Stars: Robin Williams, Mila Kunis, Peter Dinklage and Melissa Leo

Released: 8th September 2014 (UK)

The Angriest Man in Brooklyn passed right by UK Cinemas when it was released straight to DVD/Blu-ray at the end of 2014. Considering the cast consisted of Robin Williams, in one of his last film roles prior to his death, A-Lister Mila Kunis, Oscar-winner Melissa Leo and perhaps the most popular man on TV, Peter Dinklage – it was baffling as to why this had happened, that is until you sit down and watch it.

When the incessantly angry Henry Altmann (Williams) is told he only has 90 minutes to live by Dr Sharon Gill (Kunis), he sets about trying to reconcile with the family and friends who he has pushed away over the course of his life. After realising she has made a massive mistake in telling Henry how much time he had left, Sharon tries to find him and tell him, however she ends up chasing Henry across the city as he tries to make amends for his past mistakes.

The Angriest Man in Brooklyn tries to pack far too much into such a short runtime, 87 minutes to be precise. The premise had far more potential to showcase William’s talents, instead we race through the emotions without any real chance to become attached.
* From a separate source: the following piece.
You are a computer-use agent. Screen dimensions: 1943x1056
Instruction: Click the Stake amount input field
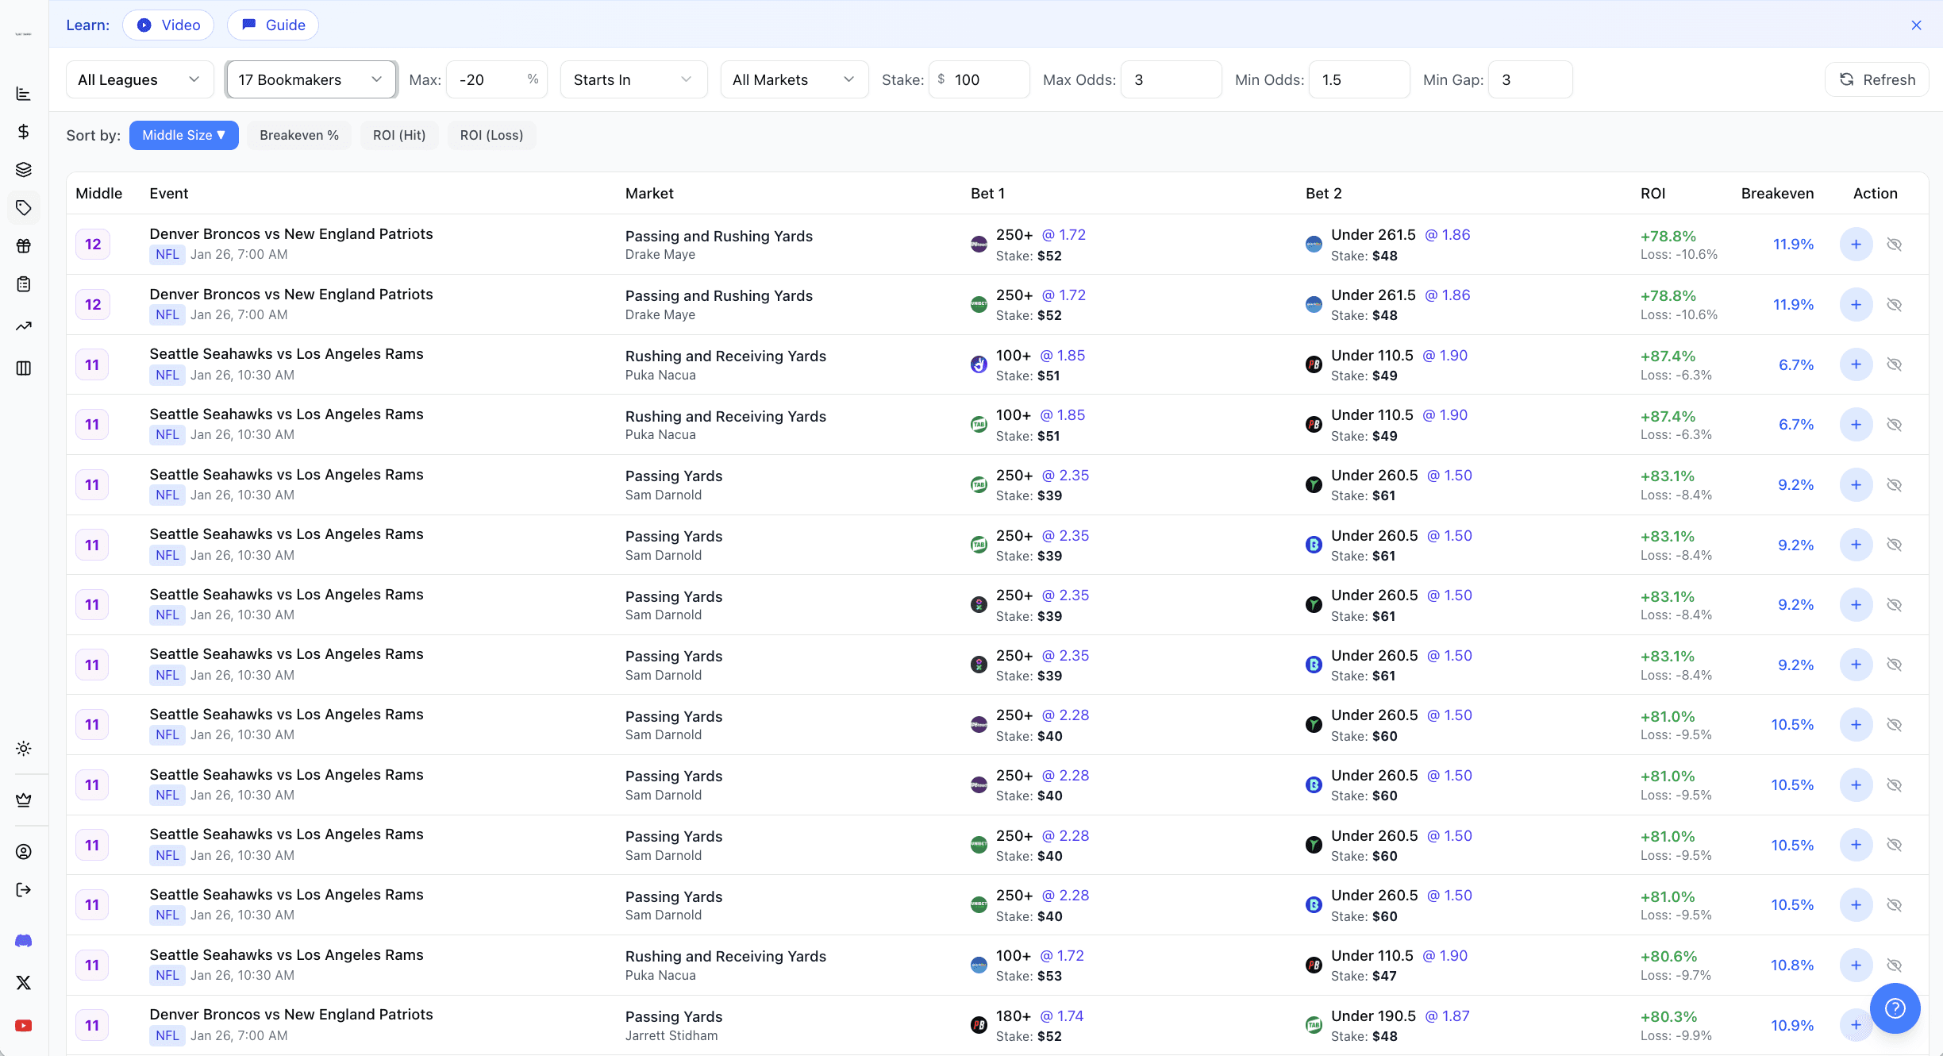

It’s a massive shame because the potential for a poignant movie is clear to see. The cast alone is enough to pull most fans to the cinema and yet with it’s straight to DVD release, this feels like an opportunity missed. The dramatic, heartfelt moments are there somewhere, but are disrupted by the weird third person narrative that switches between Williams and Kunis as they voiceover the events as they happen on screen and use this method to fill us in on key points in the characters lives. Peter Dinklage and Melissa Leo are criminally underused, filtering in and out of the story for a few minutes here and a few minutes there..

The Angriest Man in Brooklyn does have its moments, but as mentioned they’re far too hasty. Not lingering long enough for a good joke to sink in, or for an emotional moment to hit home, which in the end means that even the good parts aren’t that good. The cast deliver performances that don’t match their potential but it’s hard to blame them. They clearly all saw the potential and yet they are held back by uninventive writing and direction.

It’s unfortunate as this will be one of William’s last on-screen performances and whilst he will be remembered for his far more important roles, this had the opportunity to be a more than fitting send off for the much-loved man. While no-one involved could have possibly foreseen the tragic events that followed filming, it perhaps proves that making a film merely to ‘just make a film’ isn’t the right way to do things.